Na história, conhecemos Matthew Morgan (Michael Caine), americano que mora em Paris há algum tempo e mesmo assim não conhece a língua local. Mudou-se junto com sua esposa, Joan (Jane Alexander), por vontade dela. Matthew escolhe (consciente ou inconscientemente) permanecer na cidade mesmo após a morte de Jane, e mesmo com seus filhos – Karen (Gillian Anderson) e Miles (Justin Kirk) – morando nos Estados Unidos. Vive, então, uma vida solitária e de clausura até que conhece Pauline (Clémence Poésy). Aos poucos, eles vão criando um vínculo muito particular, com intenções indefinidas e consequências irreparáveis.

Seria muito mais interessante se a diretora Sandra Nettelbeck – responsável pelo delicioso Simplesmente Marta – tivesse parado por aí. Por mais de uma hora de projeção, somos envolvidos de maneira doce, inteligente e até tocante na construção desse relacionamento, seja ele qual for. Um dos méritos dessa primeira parte é exatamente a imparcialidade que os personagens se tratam, e que automaticamente é passada ao público: duas pessoas se conhecendo de maneira sincera e delicada.

Além do roteiro e da direção ajudarem e da bela retratação de Paris corroborar bastante, ambos os atores merecem uma reconhecimento. Caine está ótimo e irrepreensível, além de na medida e confortável em todas as cenas. É, sem sombra de duvidas, sua melhor interpretação em anos, em um personagem que – ao menos durante a primeira parte – encanta e foge totalmente dos clichês. Clémence ilumina o ambiente e cativa na maioria de suas cenas – principalmente quando estamos observando seus comportamentos de cotidiano. Apesar de resvalar em caretas nos momentos de maior drama, sua química com Caine funciona otimamente bem e suprime qualquer entrave.

Nesse mesmo filme, parece que temos dois longas completamente diferentes. Após essa primeira parte mais que interessante, temos um acontecimento que traz à tona novos personagens – os já citados filhos de Matthew aparecem e ficam por completo. A trama se enrosca e a historia perde completamente o rumo; parece que estamos vendo um filme totalmente diferente, até dirigido e roteirizado por outras pessoas. Sandra Nettelbeck se perde tanto nas explicações da vida de Matthew – que soam totalmente desnecessárias, considerando a premissa da trama – quanto na própria direção de atores. Gillian Anderson apresenta um personagem totalmente descontextualizado e caricato demais, e Justin Kirk não reage e passa o tempo todo em cena quase totalmente apático a todos os acontecimentos.
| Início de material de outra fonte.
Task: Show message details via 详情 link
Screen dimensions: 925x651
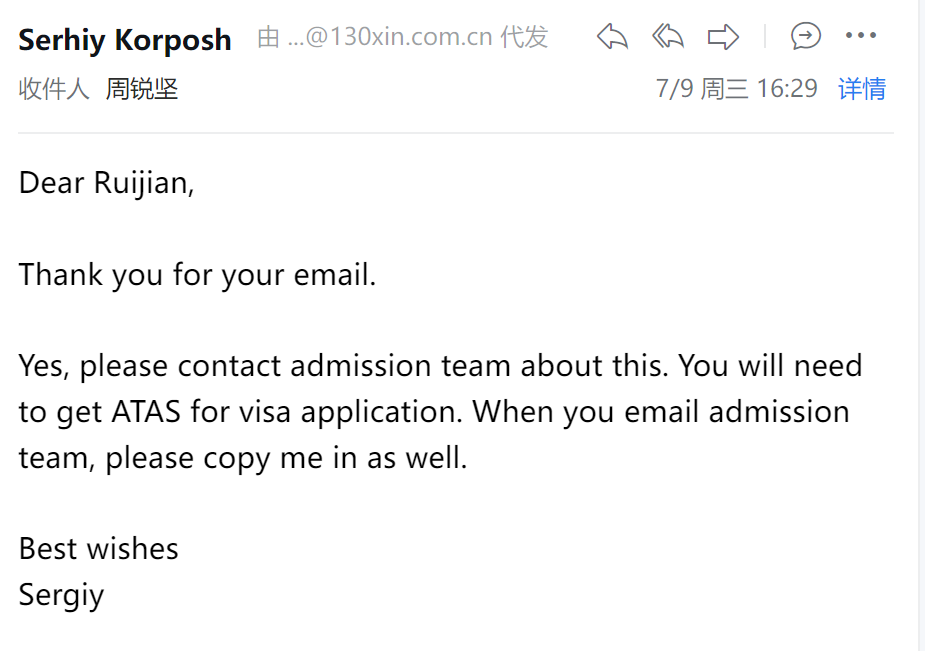Action: (x=861, y=88)
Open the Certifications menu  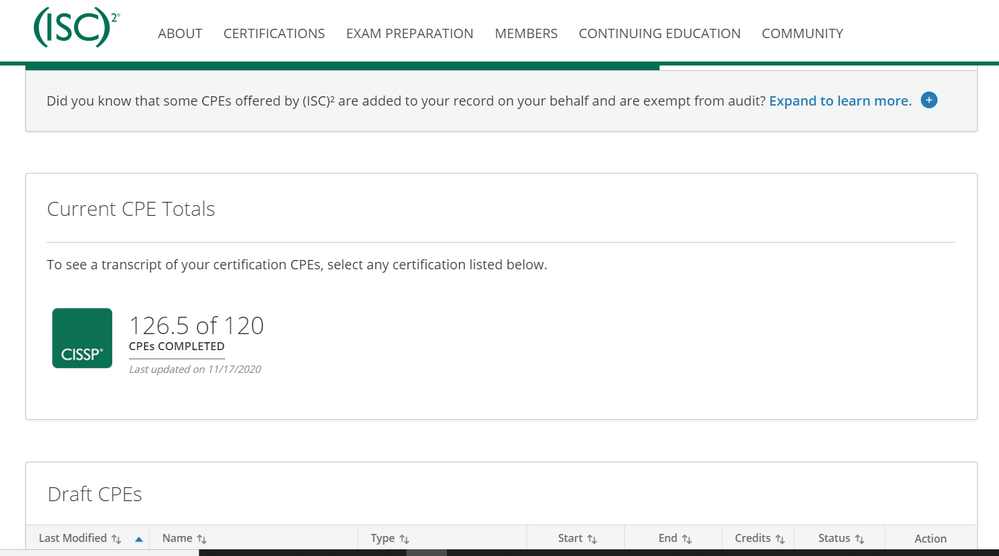(x=274, y=33)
Por isso, nesse contexto tão promissor quanto decepcionante, a ideia é se segurar na veracidade e talento de Caine e se deixar levar pelo resto. Na encenação de um tão denominado último amor, o desfecho soa ainda menos maduro e desconexo. Na compreensão do envelhecimento, Caine é mais inteligente que seu entorno; com seus olhos significativos, expressa mais que brilhantemente algo que o roteiro parece esquecer: a vontade de sentir-se vivo é sinônimo de procurar algo pra viver. É um alento que te faz lembrar que a maquina do cinema pode esquecer-se de coisas tão simples, mas grandes atores sempre te farão entender com um simples olhar.